Little late with this wrap up but hey, better late than never. So anyway, this month I improved from last month… a bit. The beginning was promising and then I was in a slump for a week and a half. By the end though, I read five books and mostly because at the end of the month I picked up two very light LGBT books.
Jennifer Niven / 2016
I was intrigued by the character descriptions, an over-weight girl going back to school after being absent for years, a mixed-race boy, who has a condition which means he can’t remember faces. The story itself wasn’t my cup of tea, I felt that it was a bit forced and I would have liked a different outcome in the end. Did like both main characters a bit though.
Sara Barnard / 2016
Refreshing but a bit bland, Beautiful Broken Things tackles the difficulties of teen-friendship and how trying to be different might actually mean not being you. One of the other topics is very dark, and serious and I liked that element. I did find the main character to be a bit too naive for my taste, so the final opinion was mediocre.
Maggie Stiefvater / 2016
It felt like an end of an era when I put down The Raven King, and I was done with the series. Though I didn’t love all the books, I did like the entire series as a whole, the slow paced end-game, the subtle discoveries and Ronan Lynch. Since there are actual facts online that there is a series focusing on Ronan coming up, I’m not that sad, but otherwise, I would be, because this was a wonderful end to a series – which is a rare thing in the YA world.
Hannah Johnson / 2012
While this little book has some big plot holes, I did enjoy the light humor and the easy approach to a gay relationship.

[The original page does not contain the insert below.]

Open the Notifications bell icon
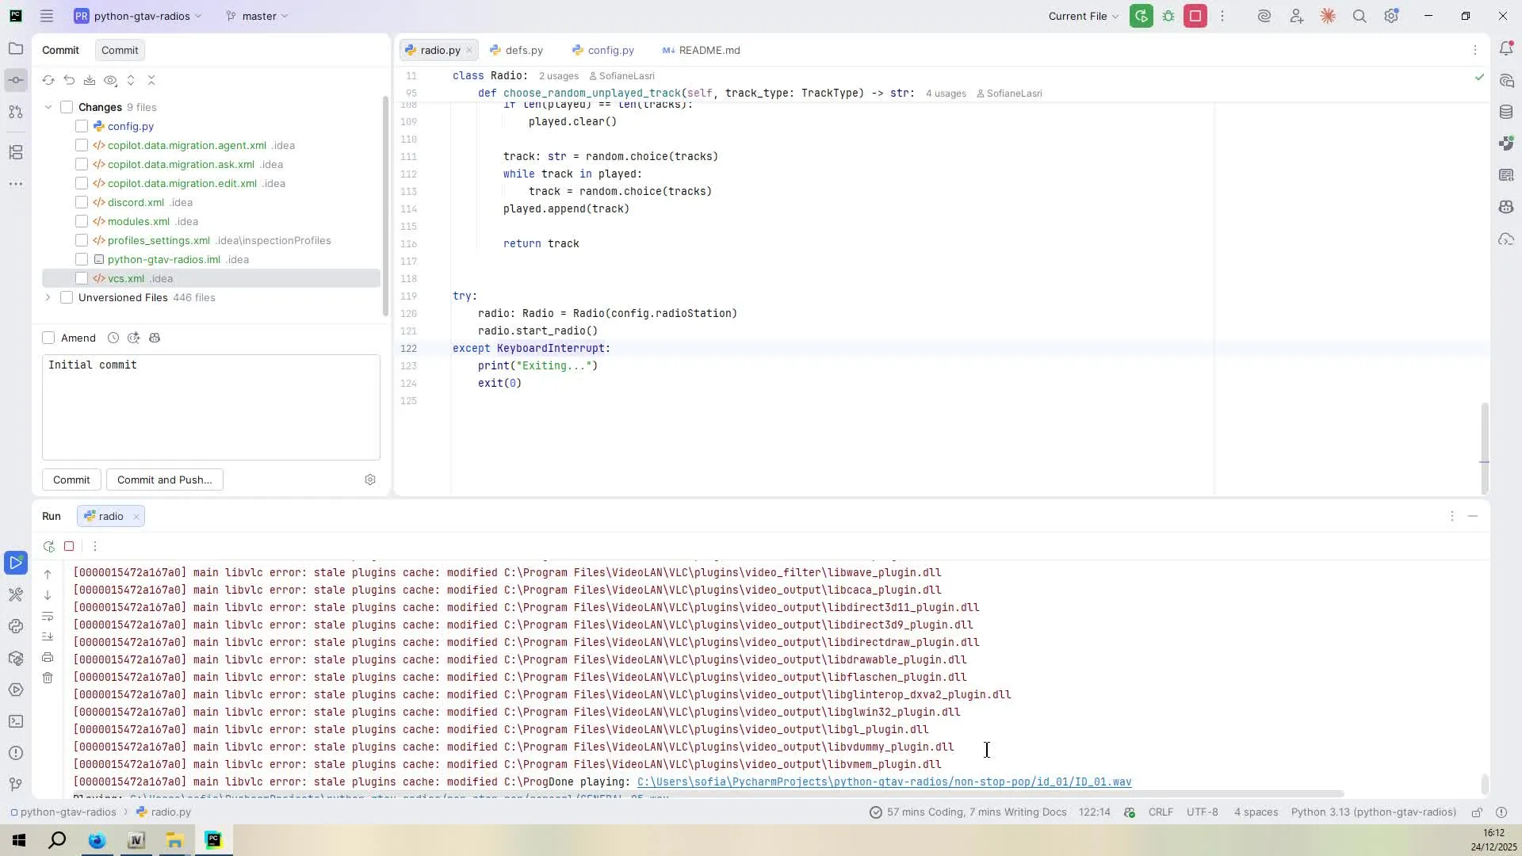The height and width of the screenshot is (856, 1522). tap(1506, 49)
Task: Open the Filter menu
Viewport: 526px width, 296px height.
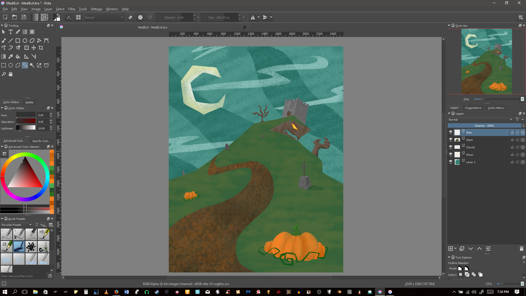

Though the backstory is a little weak, and some of the characters didn’t get enough focus, which is a shame. But like I said, the way the relationship was introduced, it felt refreshing among the books/shows/movies that try to make it way too dramatic.
Cary Attwell / 2012
Last book I picked up was another gay romance light read because hey, why not. This one also felt like a very easy relationship, which in some ways was refreshing, but it didn’t have that element of humor and most of the supportive characters felt stupid. Like, it had less character, if that makes any sense. I think it would have been a bit better for the main character to fully admit and state he was bisexual as well, because there were hints but I do think hinting is just pointless if you don’t really say it.